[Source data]
• • • • • • •

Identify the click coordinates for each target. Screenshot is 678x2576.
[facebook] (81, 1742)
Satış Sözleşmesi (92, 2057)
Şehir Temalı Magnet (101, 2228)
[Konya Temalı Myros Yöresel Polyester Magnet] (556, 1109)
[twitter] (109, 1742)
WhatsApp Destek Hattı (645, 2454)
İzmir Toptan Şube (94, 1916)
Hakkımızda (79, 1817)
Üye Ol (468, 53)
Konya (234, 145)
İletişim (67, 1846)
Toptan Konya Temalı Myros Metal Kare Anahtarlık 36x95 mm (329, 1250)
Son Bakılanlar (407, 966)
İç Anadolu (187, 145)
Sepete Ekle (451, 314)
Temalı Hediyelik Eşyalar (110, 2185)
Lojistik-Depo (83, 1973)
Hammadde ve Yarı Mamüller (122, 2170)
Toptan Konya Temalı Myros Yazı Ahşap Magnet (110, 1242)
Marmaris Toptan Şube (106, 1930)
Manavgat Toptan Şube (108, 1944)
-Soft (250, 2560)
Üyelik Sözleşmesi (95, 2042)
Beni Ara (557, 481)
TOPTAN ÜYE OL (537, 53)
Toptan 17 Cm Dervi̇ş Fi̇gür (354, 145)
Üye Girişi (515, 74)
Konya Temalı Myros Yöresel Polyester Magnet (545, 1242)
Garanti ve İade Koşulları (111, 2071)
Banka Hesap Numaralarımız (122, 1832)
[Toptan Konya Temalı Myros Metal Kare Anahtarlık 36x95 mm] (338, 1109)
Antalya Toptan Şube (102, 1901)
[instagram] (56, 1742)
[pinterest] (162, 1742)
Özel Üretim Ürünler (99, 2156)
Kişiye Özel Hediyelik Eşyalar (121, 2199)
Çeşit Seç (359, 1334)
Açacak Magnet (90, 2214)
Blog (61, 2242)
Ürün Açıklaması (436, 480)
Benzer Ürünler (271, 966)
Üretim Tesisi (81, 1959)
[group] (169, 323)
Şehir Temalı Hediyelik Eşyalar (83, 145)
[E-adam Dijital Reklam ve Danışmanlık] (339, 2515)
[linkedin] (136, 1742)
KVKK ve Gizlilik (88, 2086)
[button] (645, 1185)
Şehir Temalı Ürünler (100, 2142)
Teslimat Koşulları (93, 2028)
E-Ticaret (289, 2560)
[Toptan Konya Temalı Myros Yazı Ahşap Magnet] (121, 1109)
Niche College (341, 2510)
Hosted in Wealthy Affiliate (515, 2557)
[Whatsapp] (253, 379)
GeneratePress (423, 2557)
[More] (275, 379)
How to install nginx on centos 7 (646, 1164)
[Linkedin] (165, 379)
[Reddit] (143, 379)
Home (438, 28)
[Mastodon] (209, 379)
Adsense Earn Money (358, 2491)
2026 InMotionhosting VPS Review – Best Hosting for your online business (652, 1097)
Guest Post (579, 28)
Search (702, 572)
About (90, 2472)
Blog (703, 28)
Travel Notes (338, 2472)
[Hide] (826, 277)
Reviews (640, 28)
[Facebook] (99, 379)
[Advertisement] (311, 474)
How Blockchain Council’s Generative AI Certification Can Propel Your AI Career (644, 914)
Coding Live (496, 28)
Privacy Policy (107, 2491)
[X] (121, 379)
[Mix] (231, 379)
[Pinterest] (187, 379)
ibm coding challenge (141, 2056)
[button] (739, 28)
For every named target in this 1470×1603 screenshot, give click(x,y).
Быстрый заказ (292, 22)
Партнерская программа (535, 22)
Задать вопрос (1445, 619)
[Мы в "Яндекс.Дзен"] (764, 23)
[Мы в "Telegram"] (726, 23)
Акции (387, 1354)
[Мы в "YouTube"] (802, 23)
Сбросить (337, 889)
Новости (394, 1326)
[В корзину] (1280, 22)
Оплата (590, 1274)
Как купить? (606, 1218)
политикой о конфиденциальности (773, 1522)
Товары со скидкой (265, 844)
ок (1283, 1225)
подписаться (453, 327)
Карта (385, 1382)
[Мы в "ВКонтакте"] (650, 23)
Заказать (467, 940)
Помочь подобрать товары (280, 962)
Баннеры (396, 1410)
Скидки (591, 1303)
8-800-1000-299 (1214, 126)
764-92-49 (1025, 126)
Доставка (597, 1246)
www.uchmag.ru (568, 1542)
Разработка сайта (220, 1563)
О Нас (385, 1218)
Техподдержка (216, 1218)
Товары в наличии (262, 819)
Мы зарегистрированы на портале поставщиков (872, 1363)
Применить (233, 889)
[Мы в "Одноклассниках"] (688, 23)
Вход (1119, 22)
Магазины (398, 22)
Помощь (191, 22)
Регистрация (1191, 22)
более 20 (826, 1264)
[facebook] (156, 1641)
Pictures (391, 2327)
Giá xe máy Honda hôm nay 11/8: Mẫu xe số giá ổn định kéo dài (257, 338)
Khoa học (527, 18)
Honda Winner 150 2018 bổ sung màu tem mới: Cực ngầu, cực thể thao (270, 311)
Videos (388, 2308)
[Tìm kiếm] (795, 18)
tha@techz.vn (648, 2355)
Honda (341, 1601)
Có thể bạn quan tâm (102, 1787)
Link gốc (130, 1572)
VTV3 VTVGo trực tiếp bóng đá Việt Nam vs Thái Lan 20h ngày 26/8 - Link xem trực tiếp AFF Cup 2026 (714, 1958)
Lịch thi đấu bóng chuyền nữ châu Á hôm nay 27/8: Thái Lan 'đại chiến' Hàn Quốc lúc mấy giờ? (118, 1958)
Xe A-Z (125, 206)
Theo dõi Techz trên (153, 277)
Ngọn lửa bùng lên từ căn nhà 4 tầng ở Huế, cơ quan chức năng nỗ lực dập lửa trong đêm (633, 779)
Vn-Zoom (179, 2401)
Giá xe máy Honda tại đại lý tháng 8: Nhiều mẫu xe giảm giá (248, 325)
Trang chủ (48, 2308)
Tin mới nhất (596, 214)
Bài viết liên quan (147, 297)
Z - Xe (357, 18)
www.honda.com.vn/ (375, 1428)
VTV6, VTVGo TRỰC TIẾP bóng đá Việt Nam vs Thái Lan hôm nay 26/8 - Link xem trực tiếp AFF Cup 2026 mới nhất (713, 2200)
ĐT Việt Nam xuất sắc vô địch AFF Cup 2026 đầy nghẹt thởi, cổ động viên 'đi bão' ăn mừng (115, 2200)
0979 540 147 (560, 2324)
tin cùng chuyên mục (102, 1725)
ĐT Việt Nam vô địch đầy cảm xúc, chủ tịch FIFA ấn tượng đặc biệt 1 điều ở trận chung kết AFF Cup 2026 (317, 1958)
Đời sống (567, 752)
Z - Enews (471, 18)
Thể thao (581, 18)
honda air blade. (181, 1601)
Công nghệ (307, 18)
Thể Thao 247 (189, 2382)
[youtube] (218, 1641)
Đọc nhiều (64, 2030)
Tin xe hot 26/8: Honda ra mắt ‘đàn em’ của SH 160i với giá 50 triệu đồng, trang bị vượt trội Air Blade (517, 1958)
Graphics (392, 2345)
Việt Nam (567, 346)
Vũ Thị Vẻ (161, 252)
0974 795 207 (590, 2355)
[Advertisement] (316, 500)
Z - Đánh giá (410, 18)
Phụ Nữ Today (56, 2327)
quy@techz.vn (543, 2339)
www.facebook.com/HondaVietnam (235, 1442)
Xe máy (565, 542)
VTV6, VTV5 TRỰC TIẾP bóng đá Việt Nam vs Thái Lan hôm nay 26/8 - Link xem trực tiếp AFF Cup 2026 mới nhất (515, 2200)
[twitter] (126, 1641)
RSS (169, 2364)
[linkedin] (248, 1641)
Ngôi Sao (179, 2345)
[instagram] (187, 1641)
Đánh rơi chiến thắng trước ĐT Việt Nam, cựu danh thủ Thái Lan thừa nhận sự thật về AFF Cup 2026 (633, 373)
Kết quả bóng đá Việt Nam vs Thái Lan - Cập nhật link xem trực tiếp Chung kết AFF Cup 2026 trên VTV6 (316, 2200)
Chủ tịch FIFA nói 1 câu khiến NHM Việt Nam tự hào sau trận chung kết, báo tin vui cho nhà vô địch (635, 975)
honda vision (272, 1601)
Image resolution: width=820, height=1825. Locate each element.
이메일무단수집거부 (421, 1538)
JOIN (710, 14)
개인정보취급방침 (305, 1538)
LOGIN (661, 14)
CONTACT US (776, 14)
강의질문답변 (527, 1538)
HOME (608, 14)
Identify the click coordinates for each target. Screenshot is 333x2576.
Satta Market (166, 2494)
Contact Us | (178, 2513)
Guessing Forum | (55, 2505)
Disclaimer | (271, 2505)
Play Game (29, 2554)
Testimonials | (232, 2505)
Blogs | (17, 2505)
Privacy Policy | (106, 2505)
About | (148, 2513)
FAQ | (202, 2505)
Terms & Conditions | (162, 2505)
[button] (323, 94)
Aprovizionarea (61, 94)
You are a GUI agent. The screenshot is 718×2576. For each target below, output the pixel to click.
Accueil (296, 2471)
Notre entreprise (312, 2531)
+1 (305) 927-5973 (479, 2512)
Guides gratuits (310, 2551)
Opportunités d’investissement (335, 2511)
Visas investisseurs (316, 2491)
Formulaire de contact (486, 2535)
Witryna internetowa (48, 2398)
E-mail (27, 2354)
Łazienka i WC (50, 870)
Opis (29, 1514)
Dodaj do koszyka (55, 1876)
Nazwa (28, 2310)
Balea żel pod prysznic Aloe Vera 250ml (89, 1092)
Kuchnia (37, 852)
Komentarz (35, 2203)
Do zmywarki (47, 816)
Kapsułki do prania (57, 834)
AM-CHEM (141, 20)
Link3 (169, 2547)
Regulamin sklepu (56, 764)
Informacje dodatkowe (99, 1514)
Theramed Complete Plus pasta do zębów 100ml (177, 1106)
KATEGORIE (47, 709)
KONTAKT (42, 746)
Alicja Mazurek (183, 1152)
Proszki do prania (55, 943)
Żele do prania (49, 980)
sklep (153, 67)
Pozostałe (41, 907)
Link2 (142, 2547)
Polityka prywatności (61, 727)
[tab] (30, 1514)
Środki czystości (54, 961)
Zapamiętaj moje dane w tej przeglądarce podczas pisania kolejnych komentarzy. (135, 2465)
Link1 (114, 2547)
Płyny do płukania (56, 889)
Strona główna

• • • • • • •

Extract the lines above from the one containing "[tab] (30, 1514)" to the last line, both included, exactly as written.

[tab] (30, 1514)
Środki czystości (54, 961)
Zapamiętaj moje dane w tej przeglądarce podczas pisania kolejnych komentarzy. (135, 2465)
Link1 (114, 2547)
Płyny do płukania (56, 889)
Strona główna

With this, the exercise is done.